Sadly, the items referred to in this posting, were inadvertantly thrown out into the 'REAL' recycling bin, and were taken away before I discovered what had happened. So much for the C-BOX process! Still, onwards and upwards - and hopefully this won't happen again
Back after the holiday break, which turned out to be a very old-fashioned break indeed. We went to a destination which would have been a faraway place for my mother and her family in days when even public transport was relatively expensive for poorer people. We went to the Victorian town, formerly known as Kingstown and now known as Dun Laoire. We stayed in the historic Royal Marine Hotel, and enjoyed a very pleasant few days. Today's items are all from that visit.
FLYER
This flyer was in the room when we arrived. The prices look reasonable to me, but I just can't see myself enjoying this type of so-called 'pampering'.
ENVELOPE
This envelope held our room 'keys'. Of course nowadays, hotel keys are not made of metal, and are not turned in key-holes. Instead they are electronically programmed cards (like a credit card) and when pushed into a slot, a green light shows, and it is then possible to open the door.
COFFEE-MATS
We got these paper mats at the Purple Ocean Restaurant . Normally, I write down what we eat on a paper napkin, but here the napkins were dark blue silk, so I asked the waiter for one of the mats like what my husband had been served with his latte (which incidentally, he said was delicious). The waiter brought me a 'wadge' of them, so I wrote on one, and have included all the others here. (I'm not including the one I wrote on, seeing that I am not goint to throw it out. But now I wonder if I might include it as a 'red entry', in other words, as an item that is definitely going to be rescued from the 'throw out?)
BOX
This small black box is from the soap supplied in our en suite bathroom. One of the questions my husband and I discussed over the few days was whether we could remember staying in a hotel as a child. I don't think I ever did, and I'm fairly certain that I never stayed in one where you had your own bathroom.
PACKET
The small green packet is from the tea-bag provided in the hotel-room. The first thing my husband does when he arrives in a new location is to have a cup of tea. How nice it is to have the facility to do this in the privacy of your own bedroom.

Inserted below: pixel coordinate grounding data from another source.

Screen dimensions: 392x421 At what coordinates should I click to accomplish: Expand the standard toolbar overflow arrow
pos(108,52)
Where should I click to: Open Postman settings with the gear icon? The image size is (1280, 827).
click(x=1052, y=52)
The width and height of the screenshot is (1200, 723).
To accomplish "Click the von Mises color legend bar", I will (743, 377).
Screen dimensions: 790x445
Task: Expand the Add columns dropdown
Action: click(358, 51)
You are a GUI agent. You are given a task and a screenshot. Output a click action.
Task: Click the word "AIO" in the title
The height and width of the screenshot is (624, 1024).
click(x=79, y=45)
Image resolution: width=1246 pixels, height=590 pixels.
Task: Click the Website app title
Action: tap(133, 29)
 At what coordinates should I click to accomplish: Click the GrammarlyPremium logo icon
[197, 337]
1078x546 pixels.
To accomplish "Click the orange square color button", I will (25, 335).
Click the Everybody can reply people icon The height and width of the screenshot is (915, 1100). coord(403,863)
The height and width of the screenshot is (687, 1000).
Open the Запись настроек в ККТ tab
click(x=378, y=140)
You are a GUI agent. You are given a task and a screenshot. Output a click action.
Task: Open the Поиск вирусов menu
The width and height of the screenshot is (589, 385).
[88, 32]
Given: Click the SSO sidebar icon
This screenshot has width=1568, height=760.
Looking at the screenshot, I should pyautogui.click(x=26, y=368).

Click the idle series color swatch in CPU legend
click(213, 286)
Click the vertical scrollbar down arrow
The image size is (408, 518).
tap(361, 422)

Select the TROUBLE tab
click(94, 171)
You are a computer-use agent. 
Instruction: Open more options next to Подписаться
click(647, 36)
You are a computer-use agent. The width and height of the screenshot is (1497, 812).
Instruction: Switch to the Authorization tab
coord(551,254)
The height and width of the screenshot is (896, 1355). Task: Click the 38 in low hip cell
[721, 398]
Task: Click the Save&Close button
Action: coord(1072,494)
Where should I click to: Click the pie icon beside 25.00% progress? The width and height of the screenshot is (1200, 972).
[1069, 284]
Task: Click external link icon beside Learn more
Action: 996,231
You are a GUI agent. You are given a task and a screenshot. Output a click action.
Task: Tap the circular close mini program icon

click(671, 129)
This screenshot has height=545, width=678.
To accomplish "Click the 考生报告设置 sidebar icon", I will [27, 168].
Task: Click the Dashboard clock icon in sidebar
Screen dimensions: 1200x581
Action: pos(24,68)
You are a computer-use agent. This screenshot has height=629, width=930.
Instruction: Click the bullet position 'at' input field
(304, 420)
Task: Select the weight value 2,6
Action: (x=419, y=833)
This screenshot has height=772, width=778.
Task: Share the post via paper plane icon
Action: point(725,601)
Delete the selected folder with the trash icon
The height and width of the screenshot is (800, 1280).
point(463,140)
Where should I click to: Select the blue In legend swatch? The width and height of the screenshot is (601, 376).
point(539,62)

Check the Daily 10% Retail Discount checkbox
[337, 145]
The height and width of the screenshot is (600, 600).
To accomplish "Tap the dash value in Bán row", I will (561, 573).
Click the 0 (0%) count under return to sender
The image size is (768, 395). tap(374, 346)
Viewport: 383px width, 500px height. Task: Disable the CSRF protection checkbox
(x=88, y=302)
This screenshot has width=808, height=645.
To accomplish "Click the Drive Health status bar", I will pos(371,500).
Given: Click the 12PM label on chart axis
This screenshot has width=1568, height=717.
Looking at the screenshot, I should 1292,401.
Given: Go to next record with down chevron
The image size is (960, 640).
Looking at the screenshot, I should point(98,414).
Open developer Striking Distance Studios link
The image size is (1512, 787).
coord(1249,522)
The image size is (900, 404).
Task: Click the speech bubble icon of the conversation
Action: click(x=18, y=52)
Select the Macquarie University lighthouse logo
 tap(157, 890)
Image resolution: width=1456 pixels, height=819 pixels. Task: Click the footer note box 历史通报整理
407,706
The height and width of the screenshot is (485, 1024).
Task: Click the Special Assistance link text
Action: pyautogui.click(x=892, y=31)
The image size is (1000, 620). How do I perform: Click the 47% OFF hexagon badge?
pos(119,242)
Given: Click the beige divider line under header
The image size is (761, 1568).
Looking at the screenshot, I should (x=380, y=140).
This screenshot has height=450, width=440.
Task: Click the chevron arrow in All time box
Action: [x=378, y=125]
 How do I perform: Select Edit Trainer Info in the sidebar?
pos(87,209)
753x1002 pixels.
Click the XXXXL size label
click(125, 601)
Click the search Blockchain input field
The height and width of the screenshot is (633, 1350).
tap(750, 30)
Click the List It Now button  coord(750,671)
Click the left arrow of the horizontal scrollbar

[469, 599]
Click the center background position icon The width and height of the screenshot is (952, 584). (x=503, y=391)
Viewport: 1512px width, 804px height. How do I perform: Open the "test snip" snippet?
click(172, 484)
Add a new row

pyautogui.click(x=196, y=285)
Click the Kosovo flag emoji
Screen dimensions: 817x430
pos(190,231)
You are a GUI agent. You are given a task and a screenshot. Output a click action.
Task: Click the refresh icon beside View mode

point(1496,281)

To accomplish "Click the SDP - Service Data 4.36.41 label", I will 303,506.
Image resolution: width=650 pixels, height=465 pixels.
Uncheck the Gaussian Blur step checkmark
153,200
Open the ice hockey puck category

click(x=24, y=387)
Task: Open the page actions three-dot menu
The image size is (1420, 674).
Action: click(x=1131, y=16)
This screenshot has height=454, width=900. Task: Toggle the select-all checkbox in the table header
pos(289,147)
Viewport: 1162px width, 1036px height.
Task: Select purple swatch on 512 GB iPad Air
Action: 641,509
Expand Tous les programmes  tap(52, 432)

I have a memory from the very early days of our marriage, of the two of us arriving in Winchester late in the evening, and making what was called a 'brew-up' on a parafin primus stove in the shadow of the great castle walls. It was cold and windy, and I knew little of nothing about primus stoves. While my husband went to get more supplies - probably milk for the tea, I was left to watch the stove. When the wind made the fire flare, I panicked, and used my lovely woolen jacket to extinguish the flame. The lining got burnt, but the jacket which I had knit around 1962 from Northland wool, survives to this day, close on fifty years afterwards.
LABEL
The label is from a delicious dessert which I ate on one of the days we were in Dun Laoire, well before the suggested best-before date.
NOTE
The little note is from the small pad beside the phone, on which we could have jotted down messages, if we had received any phone-calls, which of course we didn't as no one knew we were staying in the Royal Pavilion Hotel!